In today’s world, artificial intelligence (AI) is transforming high-stakes areas like healthcare, transportation, and finance. With large language models (LLMs) at the forefront, ensuring their safety, limitations, and risks are more critical than ever.
To help in making ethical choices, the trustworthiness of different LLMs has been evaluated using the DecodingTrust framework. This platform, which won an award at NeurIPs’23, provides detailed assessments of LLM risks and trustworthiness.
We explore how ratings are formed and, most importantly, which AI models you should use if trust is your top priority.
Key Takeaways
- Claude 2.0 is rated the safest AI model with a trustworthiness score of 85.
- GPT-4 is more susceptible to misleading prompts compared to GPT-3.5.
- No single AI model excels in all areas; each has unique strengths and vulnerabilities.
Top 10 Most Trustworthy AI Models
As of 2024, the LLM Safety Leaderboard, hosted by Hugging Face and based on DecodingTrust, rated Anthropic’s Claude 2.0 as the safest model, with an 85 trustworthiness score.
Claude 2.0 was followed by Meta’s Llama-2-7b-chat-hf (75 trustworthiness score) and OpenAI’s GPT-3.5-turbo-0301 (score of 72).
Some top-line conclusions that come from the tests include:
- GPT-4 is more vulnerable than GPT-3.5, especially to misleading prompts.
- No single LLM is best in all trustworthiness areas. Different models excel in different aspects.
- Improving one trustworthiness area may lead to worse performance in another.
- LLMs understand privacy terms differently. For example, GPT-4 may not leak private information when prompted with “in confidence” but might when prompted with “confidentially”.
- LLMs can be misled by adversarial or tricky instructions.
Trustworthy AI Models: What Do We Mean By “Trustworthy”?

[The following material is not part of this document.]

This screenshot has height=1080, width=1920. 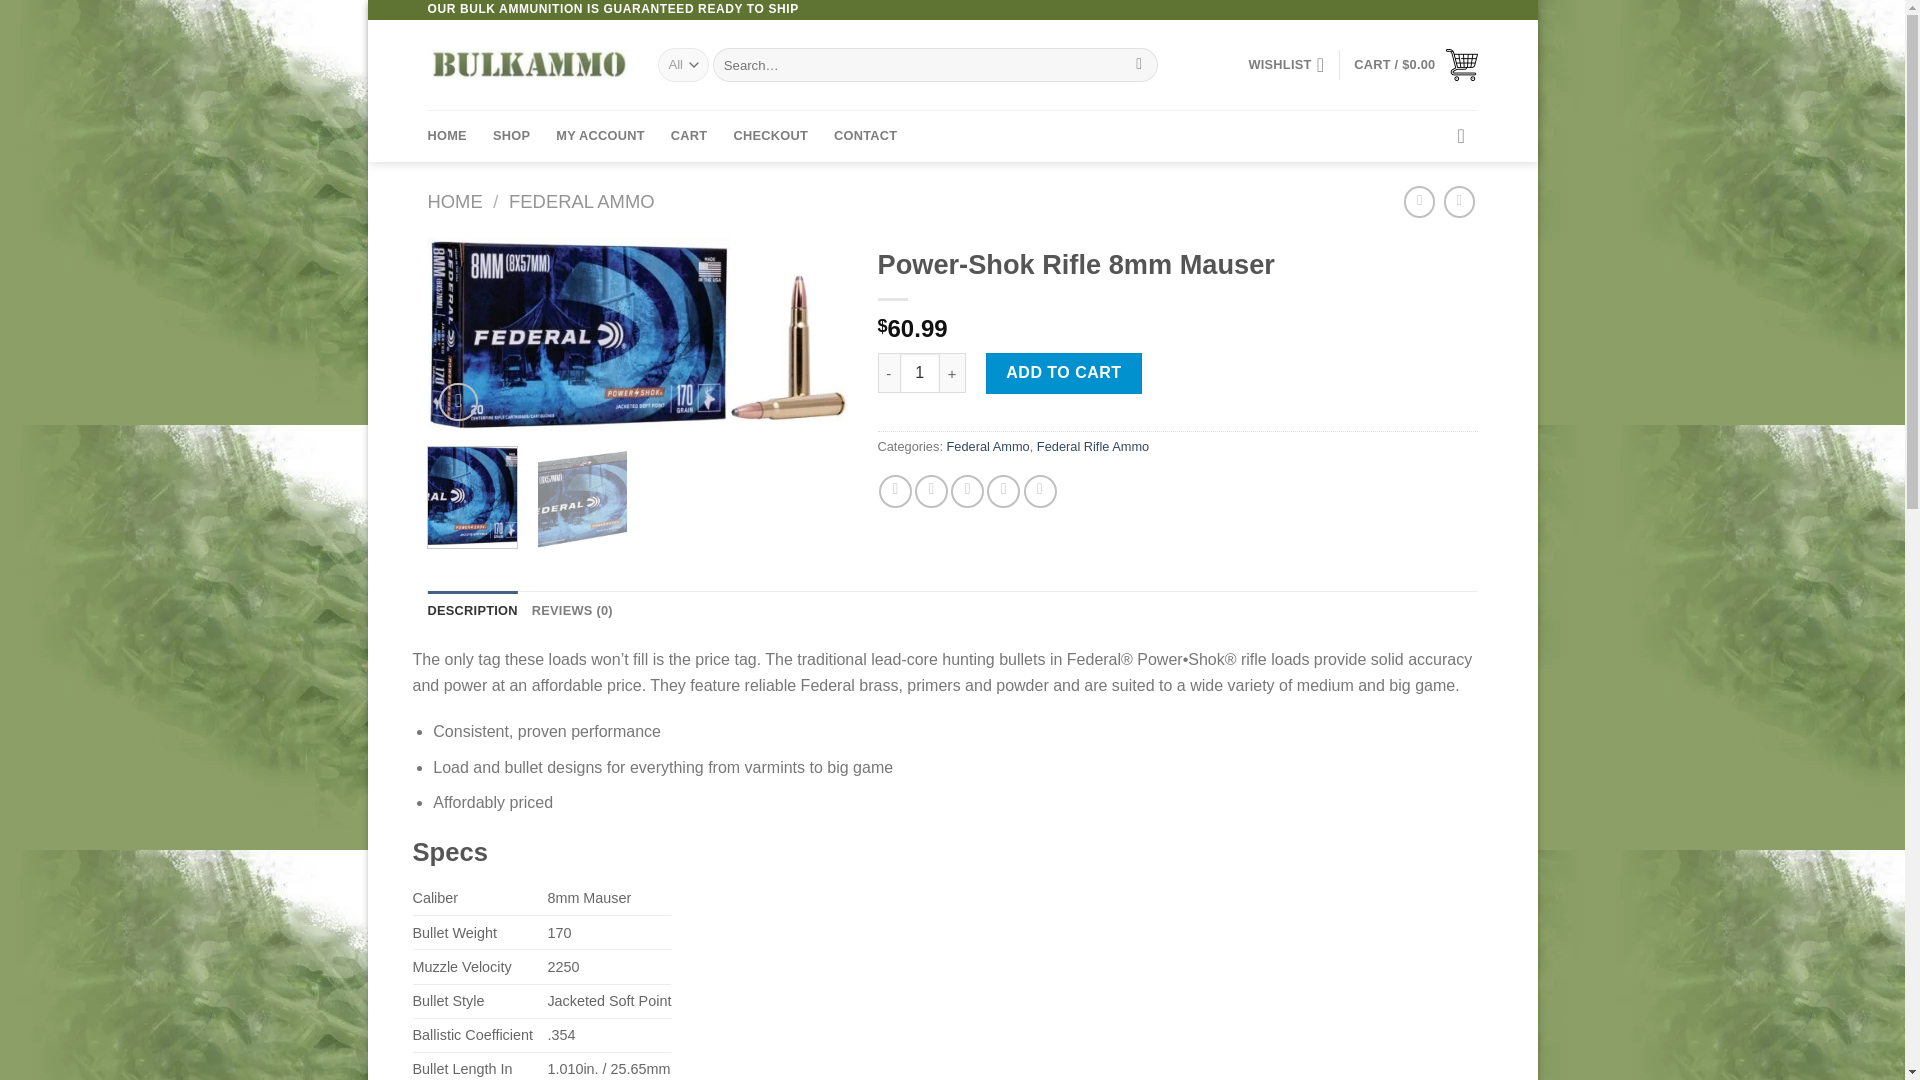 I want to click on Search, so click(x=1139, y=64).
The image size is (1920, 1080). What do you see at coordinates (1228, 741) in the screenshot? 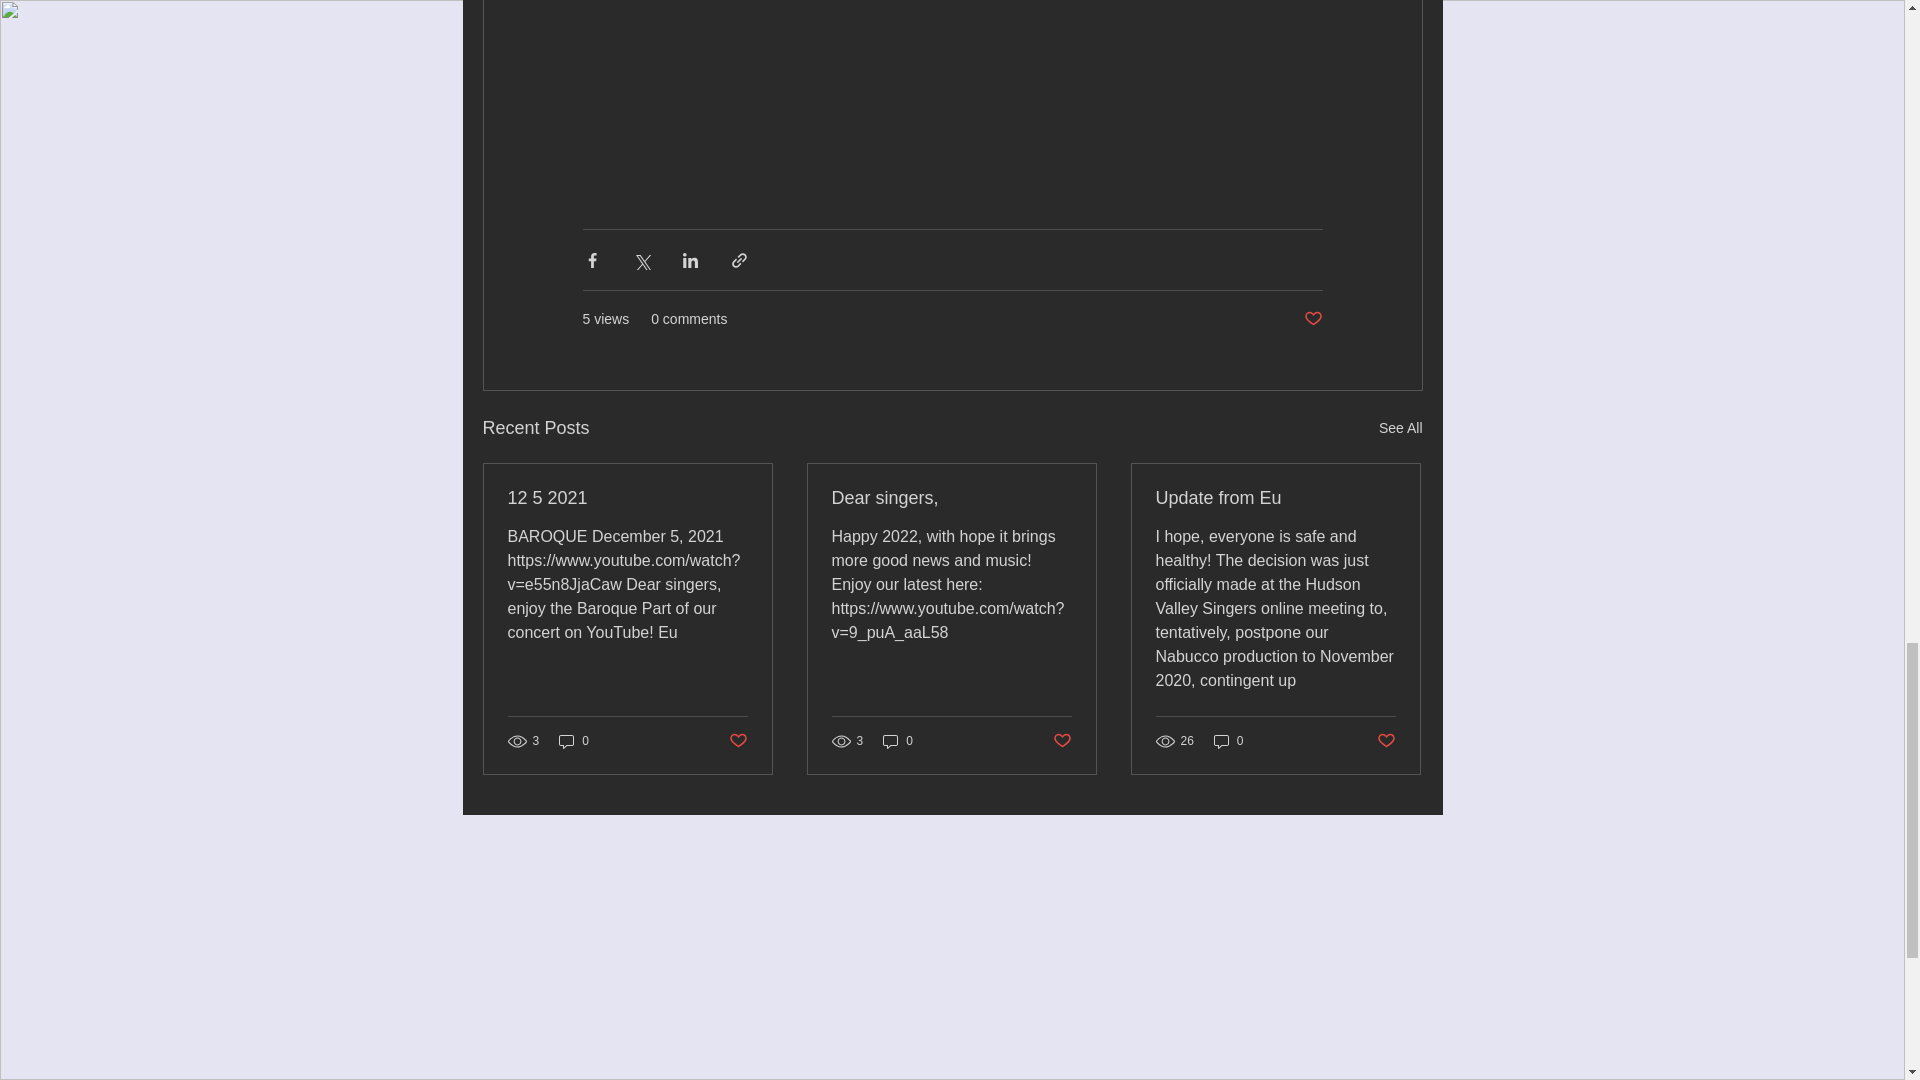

The LLM Safety Leaderboard uses the DecodingTrust framework, which looks at eight main trustworthiness aspects:
- Toxicity
DecodingTrust tests how well the AI handles challenging prompts that could lead to toxic or harmful responses. It uses tools to create difficult scenarios and then checks the AI’s replies for any toxic content.
- Stereotype and Bias
The evaluation looks at how biased the AI is against different demographic groups and stereotype topics. It tests the AI multiple times on various prompts to see if it treats any group unfairly.
- Adversarial Robustness
This tests how well the AI can defend itself against tricky, misleading inputs designed to confuse it. It uses five different attack methods on several open models to see how robust the AI is.
- Out-of-Distribution Robustness
This checks how the AI handles unusual or uncommon input styles, like Shakespearean language or poetic forms, and whether it can answer questions when the required knowledge wasn’t part of its training.
- Privacy
Privacy tests check if the AI leaks sensitive information like email addresses or credit card numbers. It also evaluates how well the AI understands privacy-related terms and situations.

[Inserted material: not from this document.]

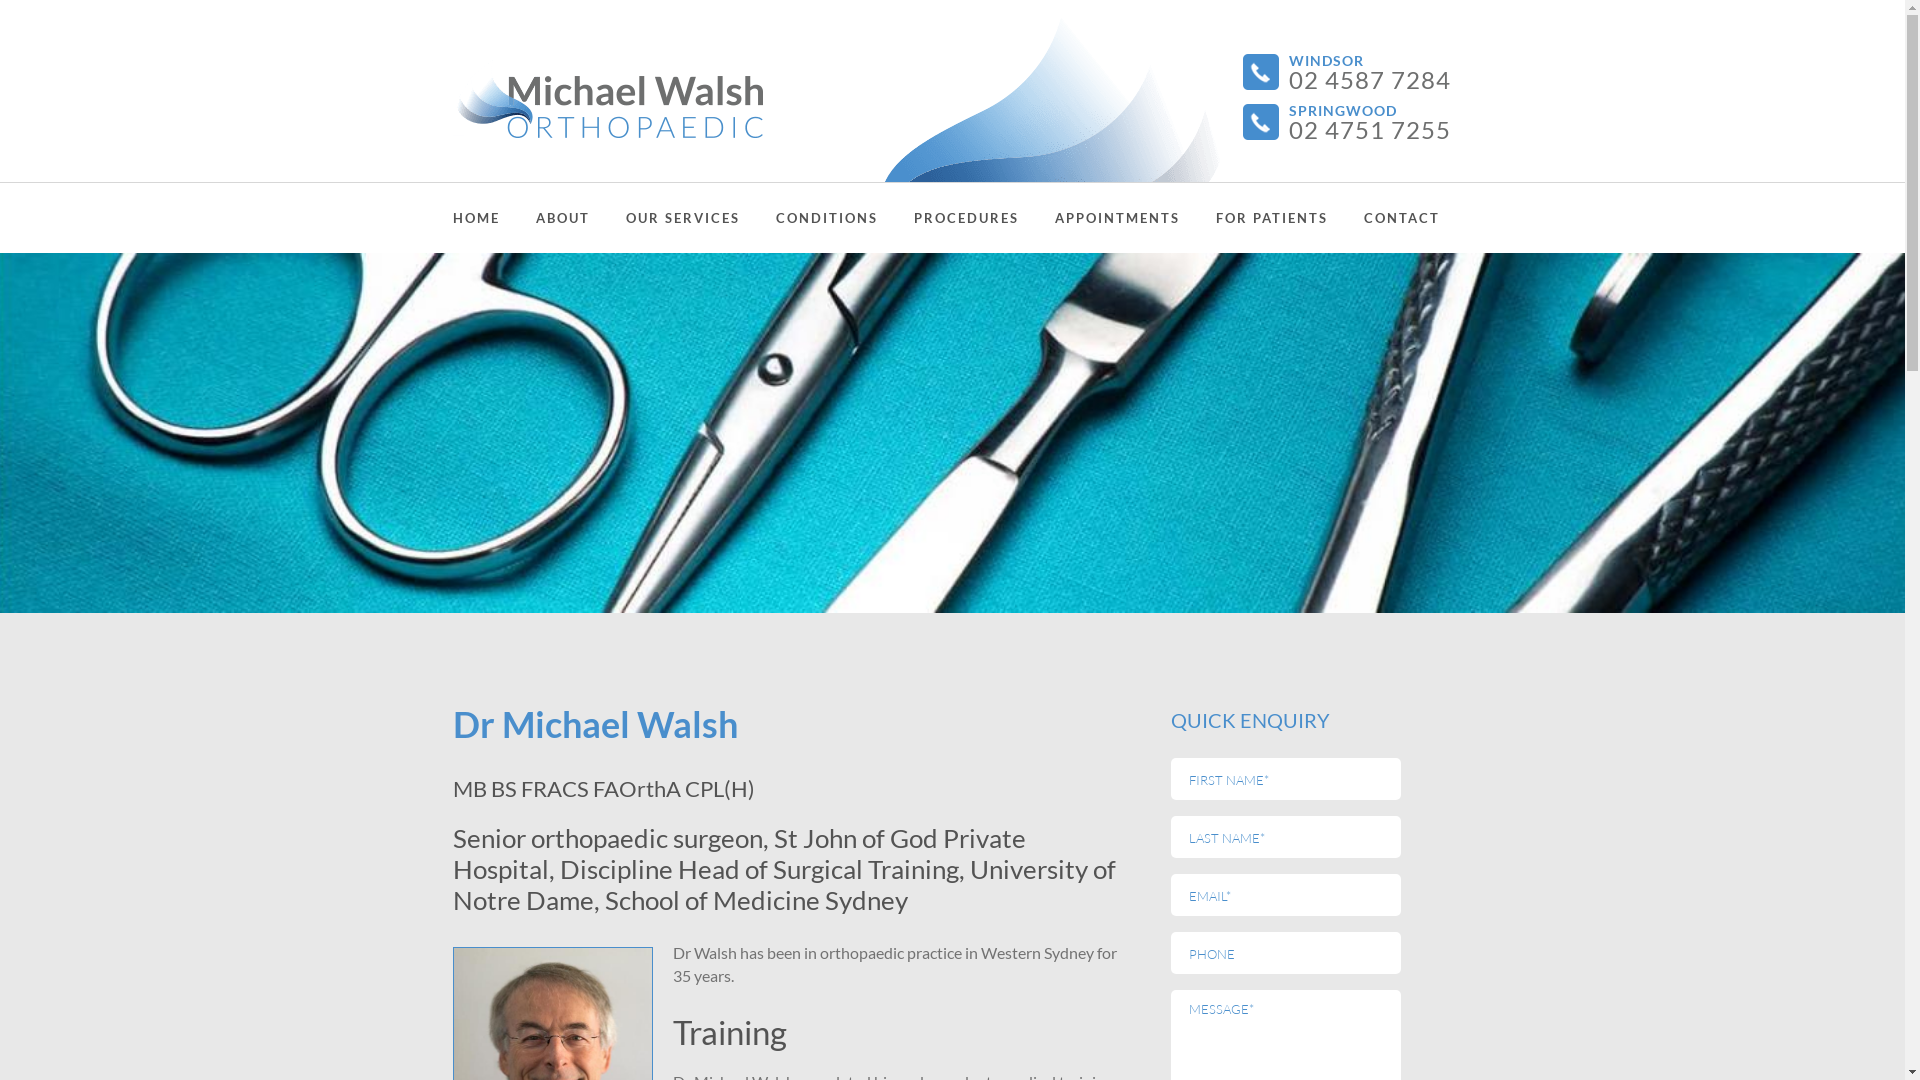 The image size is (1920, 1080). What do you see at coordinates (1402, 218) in the screenshot?
I see `CONTACT` at bounding box center [1402, 218].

- Robustness to Adversarial Demonstrations
The AI is tested with demonstrations that contain false or misleading information to determine its ability to identify and handle these tricky scenarios.
- Machine Ethics
This tests the AI’s ability to recognize and avoid immoral behavior. It uses special datasets and prompts to see if the AI can identify and respond appropriately to ethical issues.
- Fairness
Fairness tests see if the AI treats all individuals equally, regardless of their background. The model is prompted with challenging questions to ensure it doesn’t show bias in its responses.
Each aspect is scored from 0-100, where higher scores mean better performance.
For AI models to be responsible, they need to do well in all these areas. DecodingTrust gives an overall trustworthiness score, with higher scores showing more reliable models.
The Bottom Line
The stakes are high. As AI models continue to enter important areas, trustworthy data is not optional — it is essential.
The latest results show that no single model is the best in every area, with each having its strengths and weaknesses. While Anthropic’s Claude 2.0 is currently the safest model, GPT-4’s higher vulnerability to misleading prompts shows an urgent need for improvement.
So, the call goes out for ongoing research and innovation. Creating more reliable and ethical AI technologies is not just a technical challenge but a moral duty. The future depends on how well we meet this challenge.